**AVAILABLE DATA:**
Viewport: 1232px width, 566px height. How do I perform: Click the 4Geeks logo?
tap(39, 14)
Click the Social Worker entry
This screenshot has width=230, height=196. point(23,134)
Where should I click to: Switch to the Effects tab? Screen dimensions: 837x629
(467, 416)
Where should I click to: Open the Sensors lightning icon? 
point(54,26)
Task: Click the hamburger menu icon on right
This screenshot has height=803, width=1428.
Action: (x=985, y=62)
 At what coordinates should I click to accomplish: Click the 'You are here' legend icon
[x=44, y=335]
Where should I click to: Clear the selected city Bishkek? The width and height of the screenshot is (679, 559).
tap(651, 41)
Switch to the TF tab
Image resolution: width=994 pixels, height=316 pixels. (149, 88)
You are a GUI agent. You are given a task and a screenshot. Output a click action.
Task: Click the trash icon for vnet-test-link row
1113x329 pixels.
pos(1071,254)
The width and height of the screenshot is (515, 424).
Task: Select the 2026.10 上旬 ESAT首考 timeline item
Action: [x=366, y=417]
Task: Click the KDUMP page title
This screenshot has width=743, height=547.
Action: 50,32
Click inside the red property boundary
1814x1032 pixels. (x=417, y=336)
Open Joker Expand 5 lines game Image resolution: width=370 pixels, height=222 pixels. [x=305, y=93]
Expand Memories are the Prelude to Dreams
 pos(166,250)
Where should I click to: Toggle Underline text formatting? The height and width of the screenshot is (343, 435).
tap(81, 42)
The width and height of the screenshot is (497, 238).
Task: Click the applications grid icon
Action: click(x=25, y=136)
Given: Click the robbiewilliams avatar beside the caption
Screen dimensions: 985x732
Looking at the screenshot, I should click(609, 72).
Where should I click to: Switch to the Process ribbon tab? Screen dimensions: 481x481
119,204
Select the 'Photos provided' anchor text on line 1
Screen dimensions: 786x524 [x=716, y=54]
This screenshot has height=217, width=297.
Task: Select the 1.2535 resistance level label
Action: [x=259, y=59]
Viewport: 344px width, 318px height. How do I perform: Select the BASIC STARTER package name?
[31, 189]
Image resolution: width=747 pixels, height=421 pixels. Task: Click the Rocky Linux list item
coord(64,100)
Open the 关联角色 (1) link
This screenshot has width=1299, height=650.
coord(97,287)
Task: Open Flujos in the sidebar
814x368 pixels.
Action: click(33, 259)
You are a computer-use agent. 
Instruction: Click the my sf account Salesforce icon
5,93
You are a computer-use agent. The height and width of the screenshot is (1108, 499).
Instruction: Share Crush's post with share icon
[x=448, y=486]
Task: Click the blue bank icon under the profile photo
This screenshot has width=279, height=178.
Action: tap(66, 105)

**ASSIGNMENT:** Restate the whole of the material exactly.

**SOLUTION:**
Viewport: 1232px width, 566px height. How do I perform: Click the 4Geeks logo?
tap(39, 14)
Click the Social Worker entry
This screenshot has width=230, height=196. point(23,134)
Where should I click to: Switch to the Effects tab? Screen dimensions: 837x629
(467, 416)
Where should I click to: Open the Sensors lightning icon? 
point(54,26)
Task: Click the hamburger menu icon on right
This screenshot has height=803, width=1428.
Action: (x=985, y=62)
 At what coordinates should I click to accomplish: Click the 'You are here' legend icon
[x=44, y=335]
Where should I click to: Clear the selected city Bishkek? The width and height of the screenshot is (679, 559).
tap(651, 41)
Switch to the TF tab
Image resolution: width=994 pixels, height=316 pixels. (149, 88)
You are a GUI agent. You are given a task and a screenshot. Output a click action.
Task: Click the trash icon for vnet-test-link row
1113x329 pixels.
pos(1071,254)
The width and height of the screenshot is (515, 424).
Task: Select the 2026.10 上旬 ESAT首考 timeline item
Action: [x=366, y=417]
Task: Click the KDUMP page title
This screenshot has width=743, height=547.
Action: 50,32
Click inside the red property boundary
1814x1032 pixels. (x=417, y=336)
Open Joker Expand 5 lines game Image resolution: width=370 pixels, height=222 pixels. [x=305, y=93]
Expand Memories are the Prelude to Dreams
 pos(166,250)
Where should I click to: Toggle Underline text formatting? The height and width of the screenshot is (343, 435).
tap(81, 42)
The width and height of the screenshot is (497, 238).
Task: Click the applications grid icon
Action: click(x=25, y=136)
Given: Click the robbiewilliams avatar beside the caption
Screen dimensions: 985x732
Looking at the screenshot, I should click(609, 72).
Where should I click to: Switch to the Process ribbon tab? Screen dimensions: 481x481
119,204
Select the 'Photos provided' anchor text on line 1
Screen dimensions: 786x524 [x=716, y=54]
This screenshot has height=217, width=297.
Task: Select the 1.2535 resistance level label
Action: [x=259, y=59]
Viewport: 344px width, 318px height. How do I perform: Select the BASIC STARTER package name?
[31, 189]
Image resolution: width=747 pixels, height=421 pixels. Task: Click the Rocky Linux list item
coord(64,100)
Open the 关联角色 (1) link
This screenshot has width=1299, height=650.
coord(97,287)
Task: Open Flujos in the sidebar
814x368 pixels.
Action: click(33, 259)
You are a computer-use agent. 
Instruction: Click the my sf account Salesforce icon
5,93
You are a computer-use agent. The height and width of the screenshot is (1108, 499).
Instruction: Share Crush's post with share icon
[x=448, y=486]
Task: Click the blue bank icon under the profile photo
This screenshot has width=279, height=178.
Action: tap(66, 105)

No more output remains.